Trump-Sohn sagt im US-Senat zu Russland-Affäre aus

Hinter verschlossenen Türen wird sich der älteste Sohn des US-Präsidenten am Mittwoch zu den mutmasslichen russischen Einmischungen in den US-Wahlkampf von 2016 äussern.

Der Geheimdienstausschuss will Widersprüchen nachgehen: Donald Trump junior muss sich zur Russland-Affäre äussern. AP Photo/Matt Rourke

Der Geheimdienstausschuss will Widersprüchen nachgehen: Donald Trump junior muss sich zur Russland-Affäre äussern. AP Photo/Matt Rourke

Der älteste Sohn von US-Präsident Donald Trump wird am heutigen Mittwoch im Senat in Washington zu den mutmasslichen russischen Einmischungen in den US-Wahlkampf von 2016 aussagen. Dies erfuhr die Nachrichtenagentur AFP am Dienstag aus US-Parlamentskreisen.

Die Aussage von Donald Trump junior findet hinter verschlossenen Türen statt. Der Trump-Sohn hatte eine Zwangsvorladung des Geheimdienstausschusses erhalten, über die sich sein Vater im Mai «sehr überrascht» zeigte. Die obligatorische Vorladung des 41-jährigen Präsidentensohns war insofern bemerkenswert, als die Kongresskammer und der Geheimdienstausschuss von der Republikanischen Partei des US-Präsidenten kontrolliert wird.

Ausschuss will Widersprüchen nachgehen

Der älteste Trump-Sohn, der zusammen mit seinem Bruder Eric den Trump-Konzern leitet, hatte bereits 2017 vor dem Geheimdienstausschuss des Senats und anderen Kongressausschüssen ausgesagt. Damals hatte es noch keine Subpoenas gegen ihn gegeben, sondern er war simplen Einladungen gefolgt.

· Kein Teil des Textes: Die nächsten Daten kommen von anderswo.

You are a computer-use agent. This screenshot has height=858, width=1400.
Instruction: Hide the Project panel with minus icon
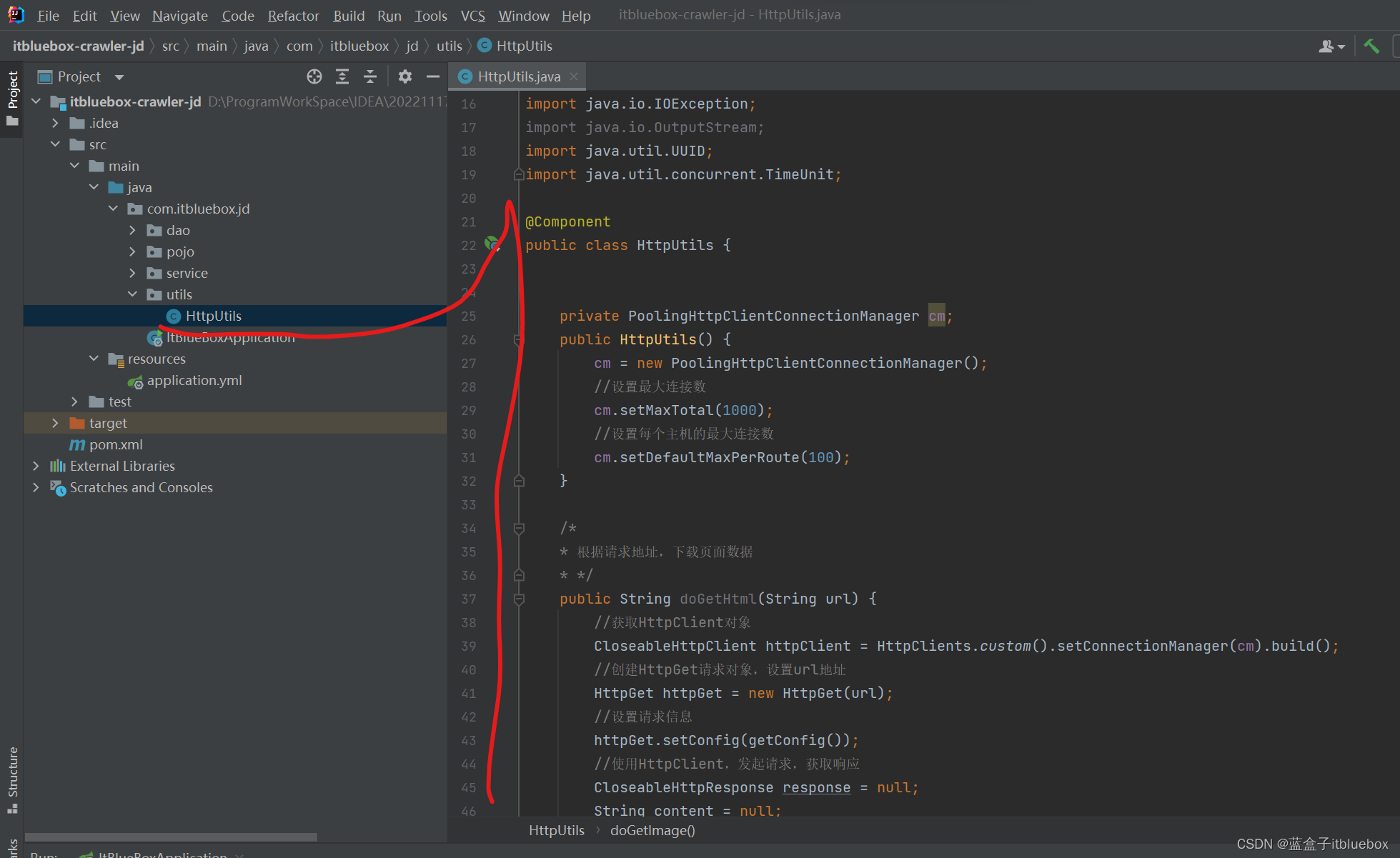pos(432,76)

Zu einer erneuten Aussage im Kongress war Donald Trump junior zunächst nicht bereit - weshalb ihn der Geheimdienstausschuss im Mai in Form einer Subpoena vorlud. In der erneuten Befragung will der Ausschuss laut US-Medien Widersprüchen zwischen den früheren Aussagen des Trump-Sohns und jenen anderer Zeugen nachgehen.

Russische Anwältin im Fokus

Dabei geht es vor allem um ein Treffen von Donald Trump junior mit einer russischen Anwältin im Juni 2016. Im Vorfeld des Treffens war dem Präsidentensohn belastendes Material über die Wahlkampfrivalin Hillary Clinton in Aussicht gestellt worden.

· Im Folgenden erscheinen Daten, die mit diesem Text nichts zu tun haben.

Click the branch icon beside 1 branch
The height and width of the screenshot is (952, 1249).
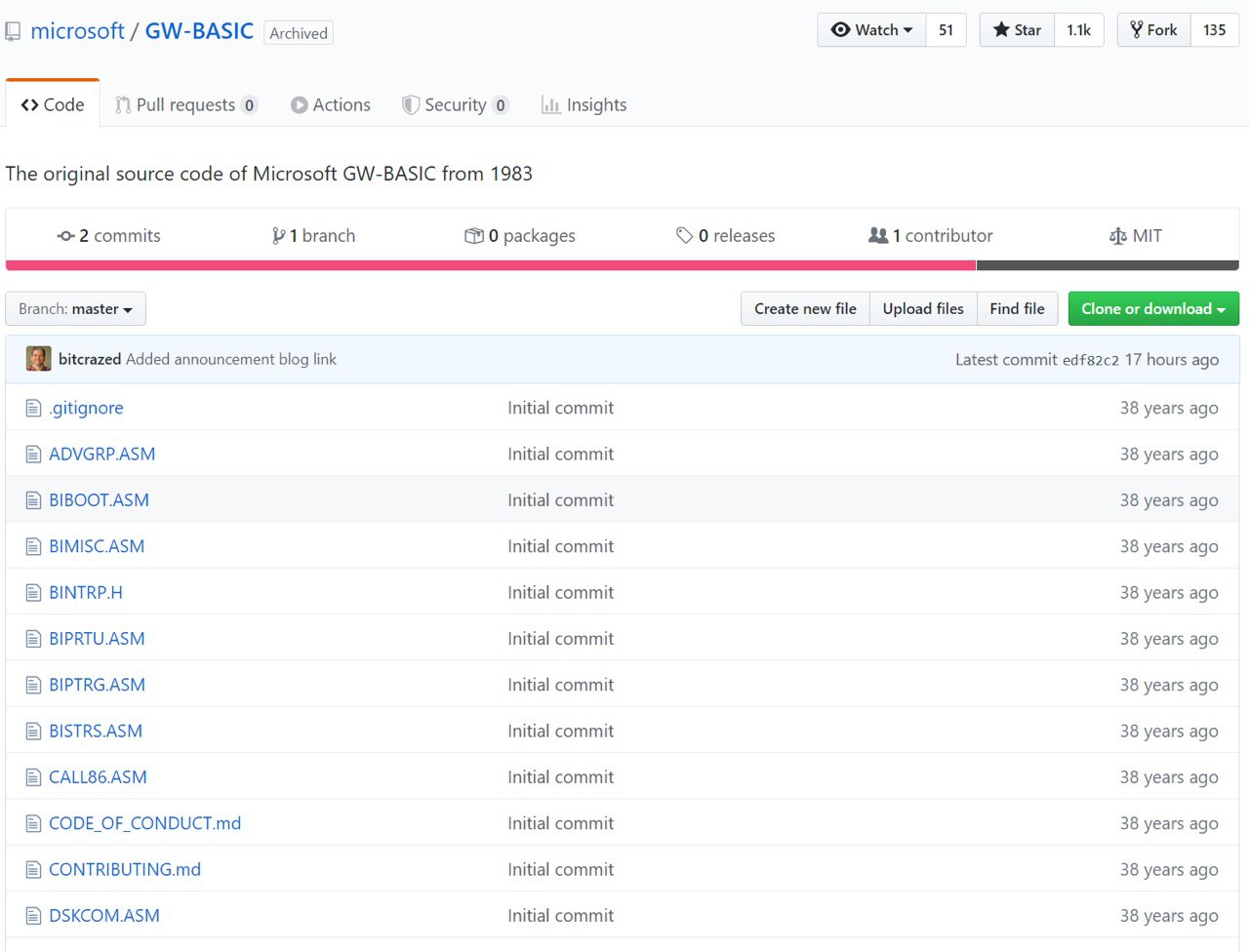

Die fast zweijährigen Untersuchungen des Sonderermittlers Robert Mueller führten dennoch entgegen vieler Erwartungen nicht zu einer Anklageerhebung gegen den Trump-Sohn. Mueller gelangte zu dem Schluss, dass es keine hinreichenden Belege für geheime illegale Absprachen zwischen dem Trump-Team und Russland gebe.

Ende März hatte Mueller seine Arbeit abgeschlossen und Barr seinen Abschlussbericht übergeben, der bisher nur in Teilen geschwärzt veröffentlicht wurde. In dem Bericht sind diverse Versuche Donald Trumps aufgeführt, Einfluss auf die Ermittlungen zu nehmen - unter anderem über McGahn. Mueller äusserte sich nicht eindeutig zum Vorwurf der Justizbehinderung, sondern führte Argumente dafür und dagegen an. Er sprach Trump aber ausdrücklich nicht von den Vorwürfen frei.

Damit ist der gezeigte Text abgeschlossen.